LLMs can be pretty large, with the largest requiring hundreds of gigabytes of storage. While performing full fine-tuning, the GPU memory requirements are enormous as well. You need to store not only all the model weights but also gradients, optimizer states, forward activations, and temporary states throughout the training process. This can require a substantial amount of computing power, which can be very expensive and impractical to obtain.

In contrast to full fine-tuning, where every model weight is updated during the supervised learning process, parameter-efficient fine-tuning (PEFT) methods only update a small subset of weights. This can be achieved by fine-tuning selected layers or components of the LLM, or by freezing all the LLM weights, adding a small number of new parameters or layers, and updating only the new components. Typically, only 15-20% of the total number of parameters of the LLM are updated, and often, PEFT can be performed using a single GPU.

Since most LLM weights are only slightly modified or left unchanged, the risk of catastrophic forgetting is reduced significantly as well.

The 3 main classes of PEFT methods are as follows:

1. Selective methods: These specialize in fine-tuning just a portion of the initial LLM parameters. You have various options to decide which parameters to modify. You can opt to train specific components of the model, specific layers, or even specific types of parameters.

2. Reparameterization methods: These methods reduce the number of parameters to train by creating new low-rank transformations of the original network weights. One commonly used technique of this type is LoRA, which we will explore in detail in the following sections.

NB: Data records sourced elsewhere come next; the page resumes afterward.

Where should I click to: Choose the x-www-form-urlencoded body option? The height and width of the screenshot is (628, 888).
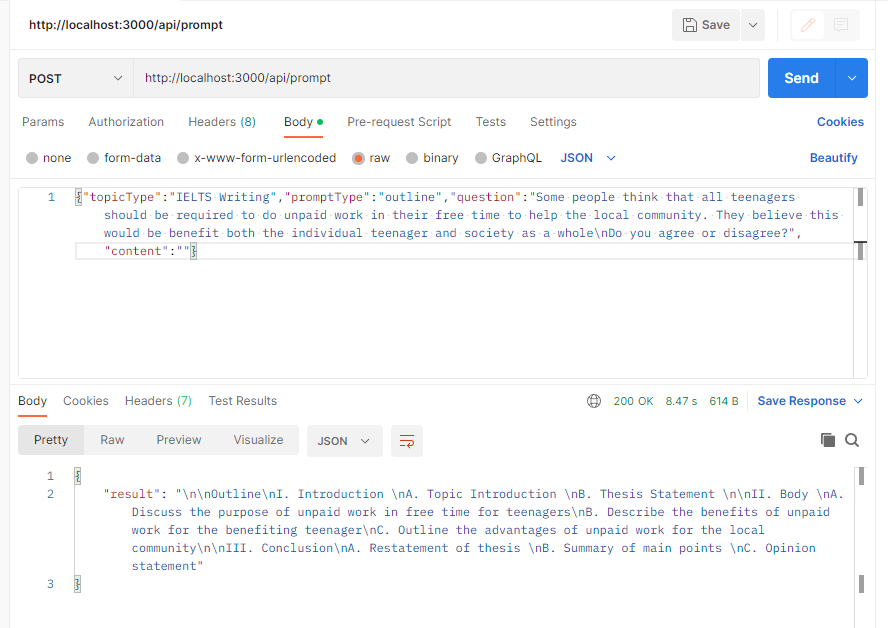coord(183,158)
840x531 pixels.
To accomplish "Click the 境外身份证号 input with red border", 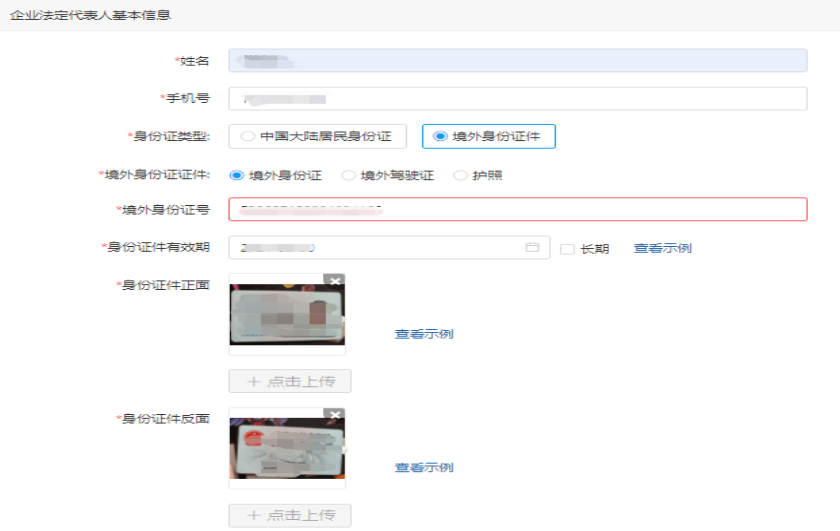I will pos(517,209).
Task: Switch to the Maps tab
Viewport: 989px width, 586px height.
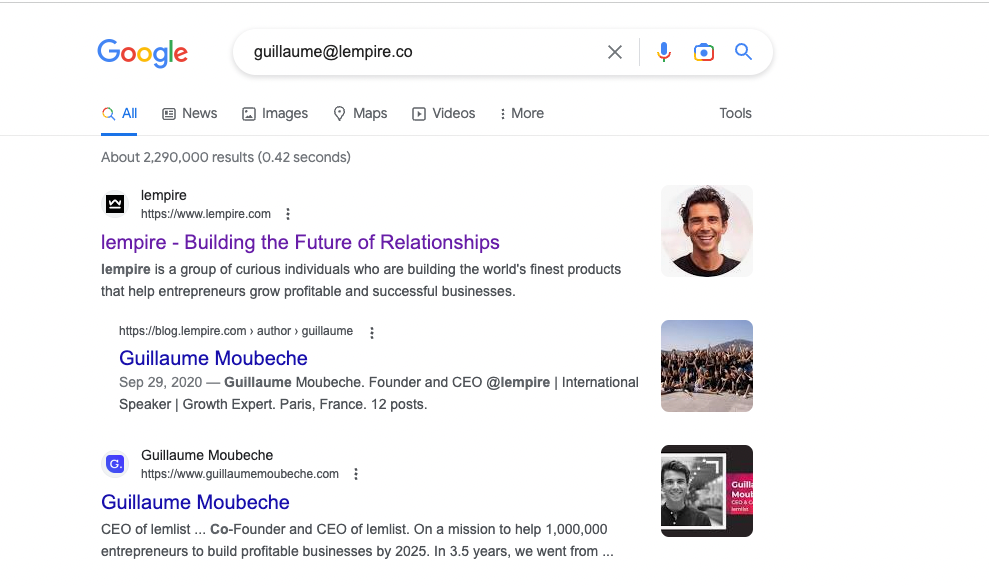Action: (x=360, y=113)
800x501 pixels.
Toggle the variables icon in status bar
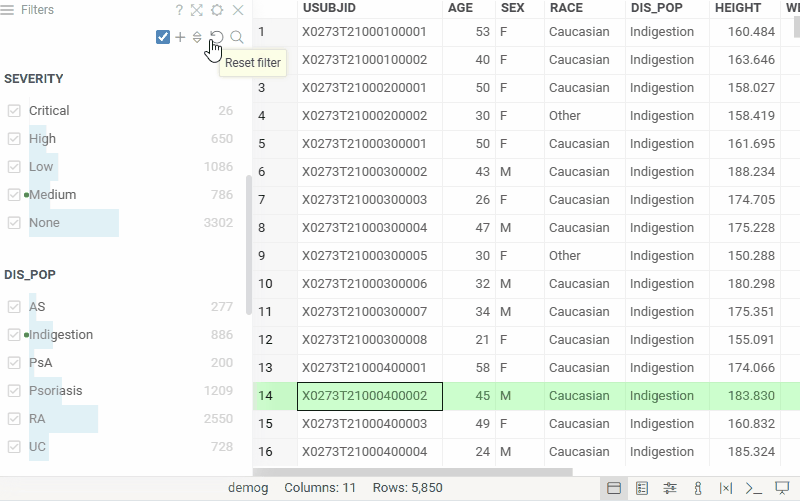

3. Additive methods: These methods perform fine-tuning by keeping the original LLM weights unchanged and incorporating new trainable components. There are two primary approaches in this context. Adapter methods introduce new trainable layers into the model’s architecture, usually within the encoder or decoder components, following the attention or feed-forward layers. Conversely, soft prompt methods maintain the fixed and frozen model architecture while focusing on manipulating the input to enhance performance. This can be achieved by adding trainable parameters to the prompt embeddings or by keeping the input unchanged and retraining the embedding weights.

Adapters

Adapter-based methods add extra trainable parameters after the attention and fully connected layers of a frozen pre-trained model to reduce memory usage and speed up training. The method varies depending on the adapter, it could simply be an extra added layer or it could be expressing the weight updates ∆W as a low-rank decomposition of the weight matrix. Either way, the adapters are typically small but demonstrate comparable performance to a fully finetuned model, enabling training larger models with fewer resources.

There are several ways to express the weight matrix as a low-rank decomposition, but Low-Rank Adaptation (LoRA) is the most common method. There are several other LoRA variants, such as Low-Rank Hadamard Product (LoHa), Low-Rank Kronecker Product (LoKr), and Adaptive Low-Rank Adaptation (AdaLoRA). In this article, we will focus on understanding how LoRA works and how to utilize it to finetune LLMs for your needs.

Soft Prompts

The training of large pre-trained language models (LLMs) presents a significant challenge in terms of both temporal and computational resource investment. As their size continues to grow, researchers are increasingly drawn to more efficient training methods such as prompting. Prompting leverages a pre-trained, frozen model for specific downstream tasks by introducing a textual prompt that either describes the task or offers an illustrative example. This approach eliminates the need to fully train a separate model for each downstream task, allowing for the same frozen pre-trained model to be utilized.

This simplification yields two primary benefits: the model can be readily adapted to handle various tasks, and the training and storage of a smaller set of prompt parameters prove considerably more efficient than training the entirety of the model’s parameters.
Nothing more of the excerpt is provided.